John Dwyer – ‘Gong Splat’ review: prolific Osees frontman gets stuck in middle gear

The maverick indie musician has delivered a chaotic improv album that, despite some thrilling moments, ultimately hits a cul-de-sac

Osees leader John Dwyer is back with yet another album – his fourth solo project on top of the 20-odd he’s already recorded with his day band.

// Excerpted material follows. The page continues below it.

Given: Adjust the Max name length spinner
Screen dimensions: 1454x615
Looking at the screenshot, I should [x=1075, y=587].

In recent years, he’s churned out solid if somewhat bonkers records under his ever changing Osees monikers (OCS, The Oh Sees, Thee Oh Sees, Oh Sees – take your pick) including last year’s space-age, prog-rock effort ‘Protean Threat’ and 2018’s ‘Smote Reverser’, which – aside from its excessive noodling – was wildly impressive.

‘Gong Splat’, his latest instrumental, improvised solo album is, as followers of his work will have come to expect by now, a record filled with a wall full of fuzzy white noise that veers and clatters around like a wild Catherine wheel spinning out of control.

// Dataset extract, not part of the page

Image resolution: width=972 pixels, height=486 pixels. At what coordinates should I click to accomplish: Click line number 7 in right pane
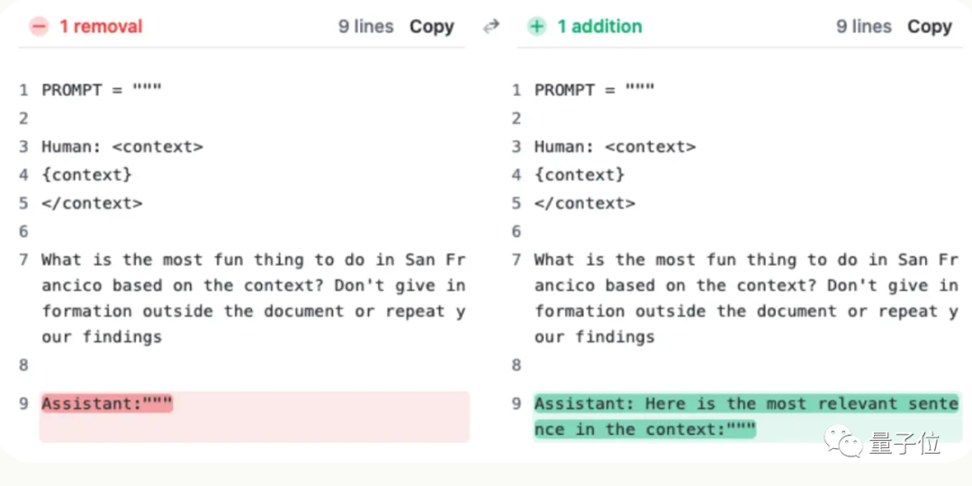(517, 260)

Last year, Dwyer laid our his restless modus operandi for punk site Louder Than War: “I think it’s important to grow… I have a pretty short attention span… so I like to move around a bit, but we still have the confines of our abilities and our general sound… You’ll find those same sounds in there, just sort of assembled in a different way.” Like The Fall, Dwyer regularly releases records that are the same – but impressively different from his own and others’ output.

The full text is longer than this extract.